Le PE doit faire émerger le bon candidat. Il revient au Parlement européen de discuter et désigner la personnalité appropriée, dans un débat dépassant la logique des groupes politiques. Selon M. Cohn-Bendit, il n'existe dans le nouveau Parlement ni une majorité absolue de centre-droit ni une majorité absolue de centre-gauche (sauf à envisager la « grande coalition » PPE/Socialistes, impensable, à son avis, pour les Allemands jusqu'aux élections nationales) ; et il a mis en garde le groupe libéral-démocrate contre la tentation d'échanger la présidence de la Commission avec une période de présidence du Parlement lui-même ; ce serait, à son avis, un faux calcul. Il a affirmé avec fermeté la liberté du débat et du choix parlementaire; il peut même en sortir une majorité favorable à la confirmation de M. Barroso ; dans ce cas, ainsi soit-il. L'essentiel est que le débat ait lieu. À son avis, la majorité nécessaire doit de se former autour d'un nom, d'une personnalité qui serait « reconnue par tous, ou presque », qui doit émerger au-delà de la discipline des groupes politiques. Invité à indiquer des noms, il a en principe refusé, car « si on fait un nom trop tôt, on le brûle ». S'il a cité en définitive Guy Verhofstadt, c'était pour rappeler qu'il y a cinq ans, il n'avait pas été nommé en raison de l'opposition des États membres favorables à la guerre d'Iraq.

Ce qui va se passer au Sommet.
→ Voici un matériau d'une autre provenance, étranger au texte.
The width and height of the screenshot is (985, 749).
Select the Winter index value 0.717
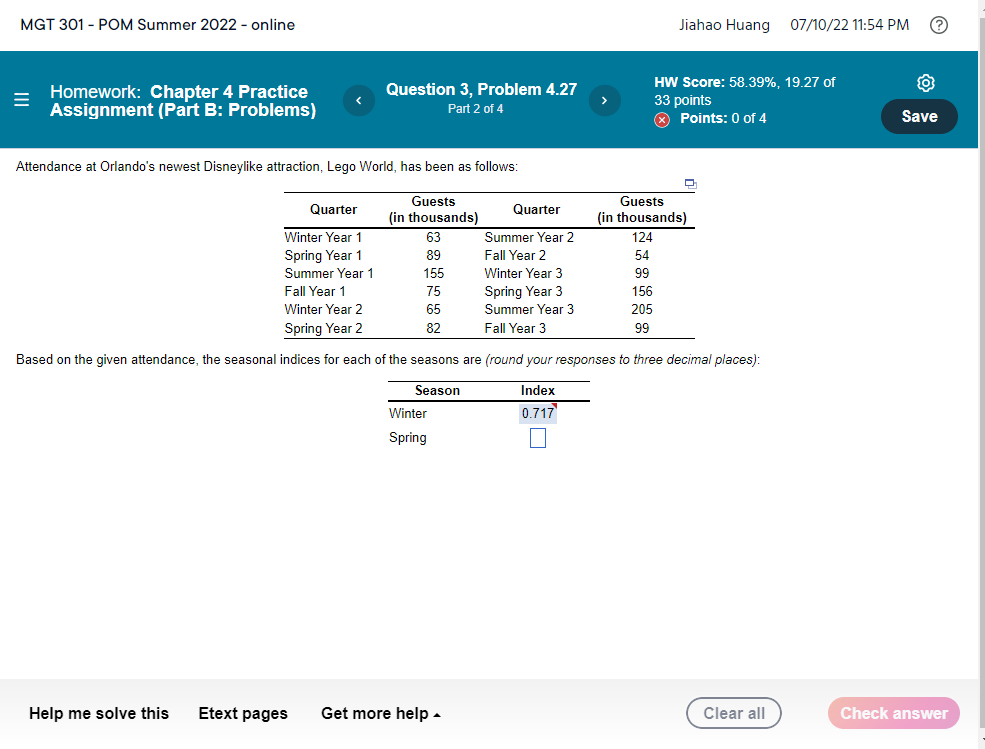pyautogui.click(x=538, y=413)
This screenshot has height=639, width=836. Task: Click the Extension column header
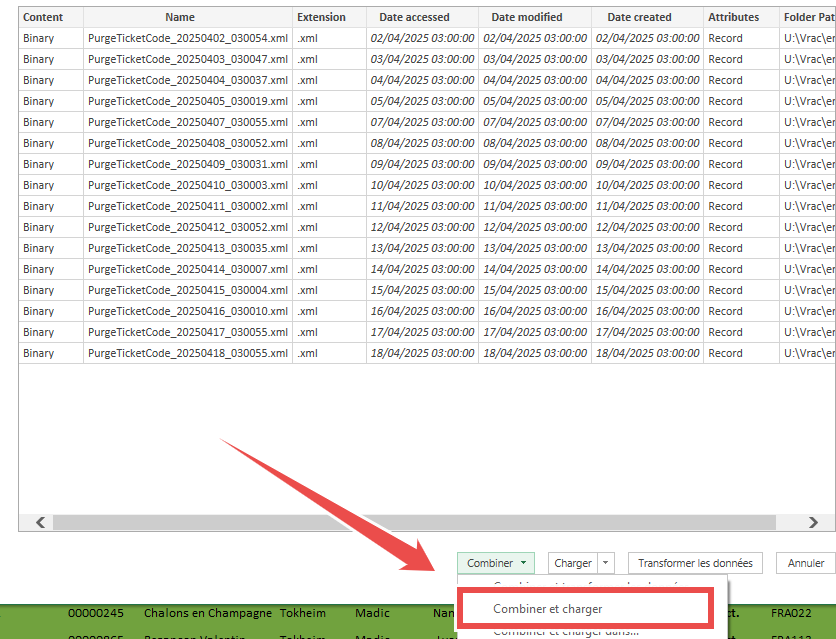point(321,17)
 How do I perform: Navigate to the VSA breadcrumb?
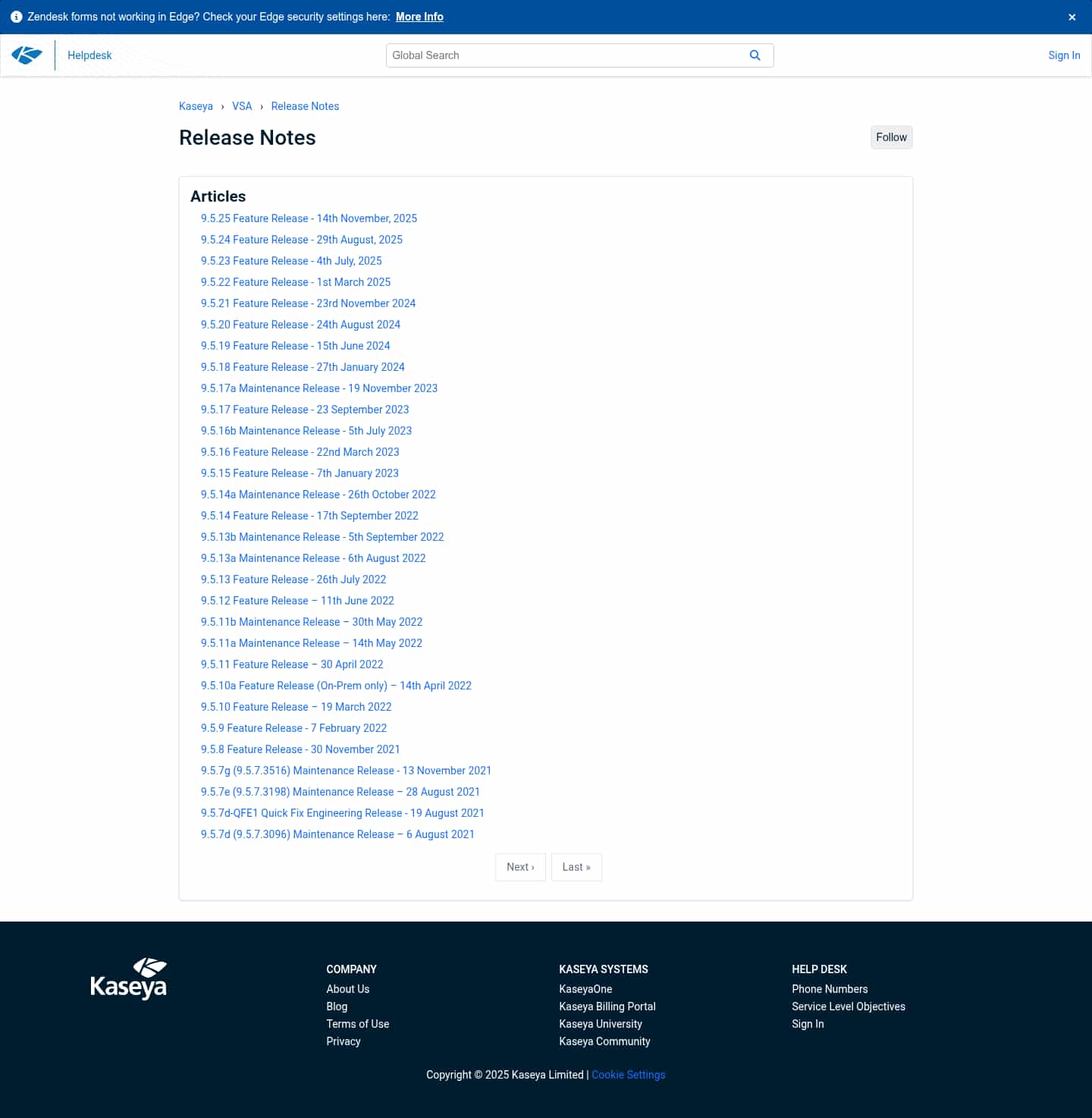pos(242,106)
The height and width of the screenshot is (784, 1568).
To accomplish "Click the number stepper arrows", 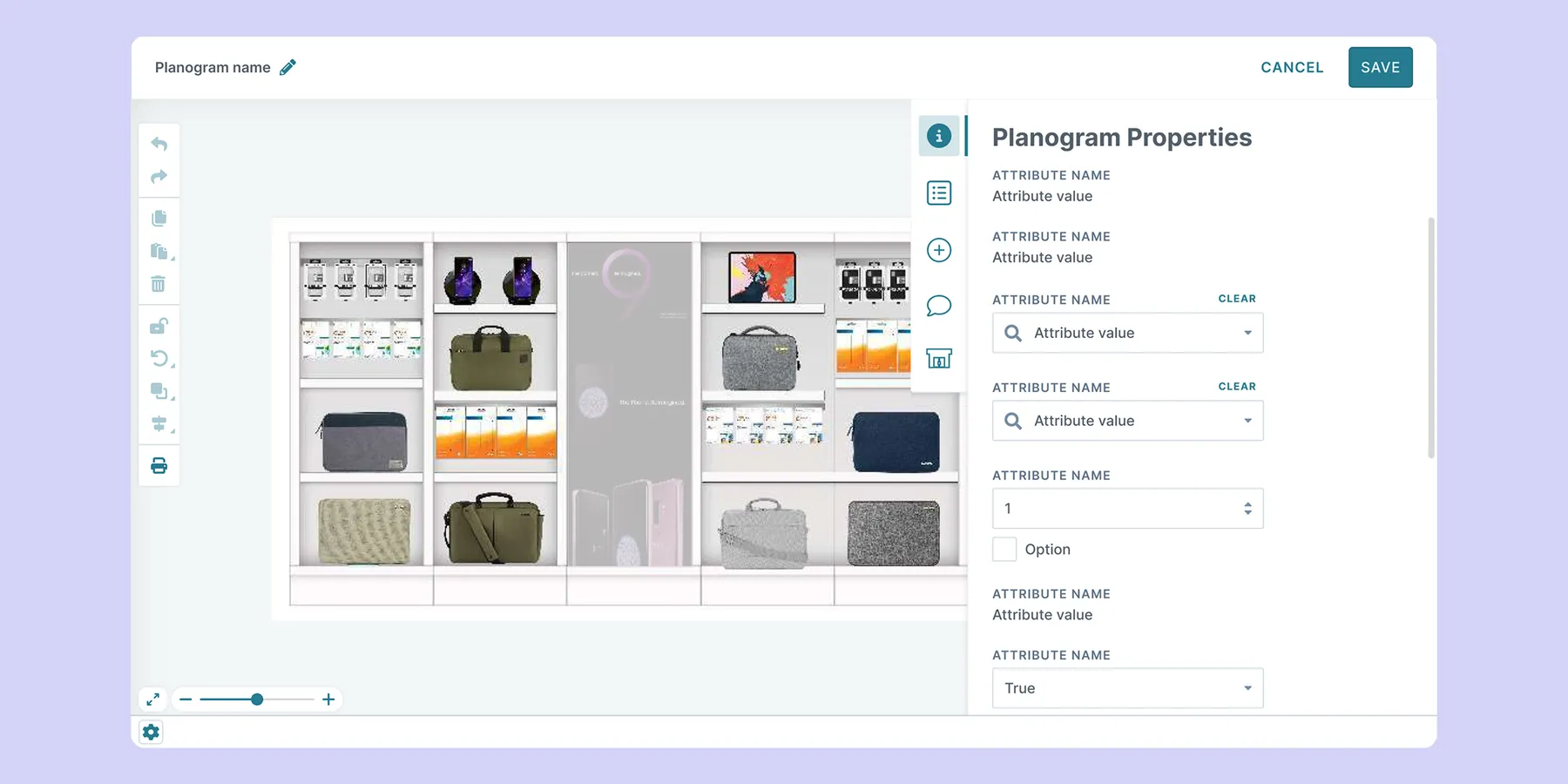I will coord(1247,509).
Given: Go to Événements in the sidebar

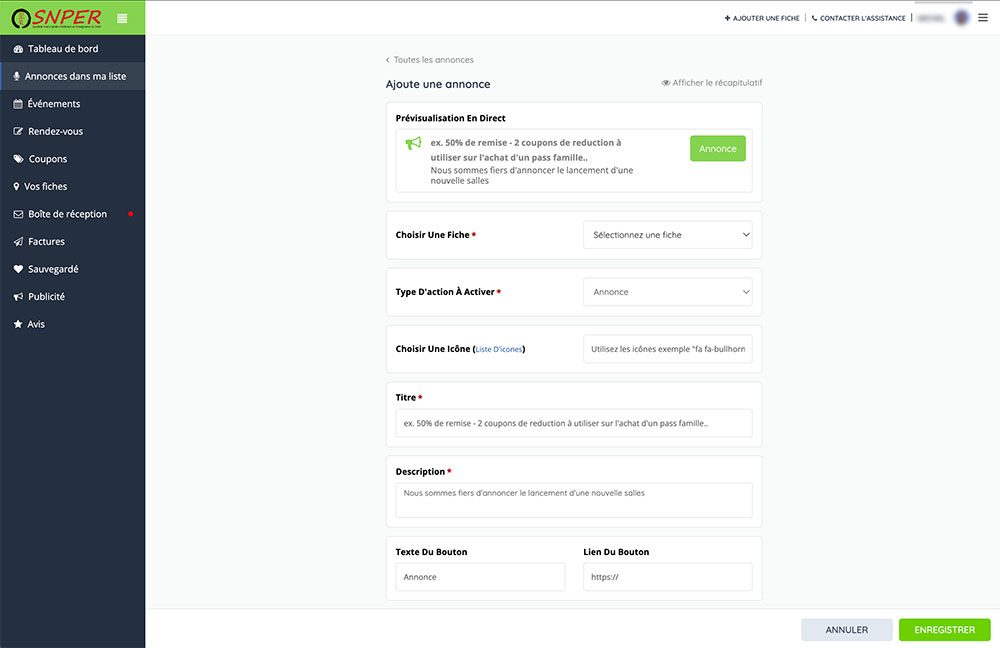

Je suis revenu sur cette conférence de presse car elle anticipe amplement, avec l'ambition de le corriger en partie, ce qui va se passer ces jeudi et vendredi au Conseil européen: appui politique à la confirmation de M. Barroso sans désignation juridique. Il est vrai que les motivations des chefs d'État ou de gouvernement sont différentes de celles de M. Cohn-Bendit: elles visent surtout l'équilibre entre les différentes fonctions nouvelles issues du Traité de Lisbonne: président stable du Conseil européen, Haut représentant qui présidera le Conseil Relations extérieures en étant en même temps vice-président de la Commission, avec aussi quelques orientations sur les commissaires européens futurs et sur les compétences qui leur seront confiées. Mais si les motivations sont diverses, le résultat est pour l'essentiel le même: il n'y aura pas de désignation formelle du candidat à la présidence de la Commission, même si aussi bien le président du Sommet, M. Fischer, que M. Barroso, dans leurs lettres indiquant ce qu'ils attendent de cette session du Conseil européen, ont parlé d'entamer la procédure de désignation du président futur de la Commission. On prévoit donc que ce ne sera pas une désignation formelle mais une indication politique, et, concrètement, le débat parlementaire approfondi aurait la priorité.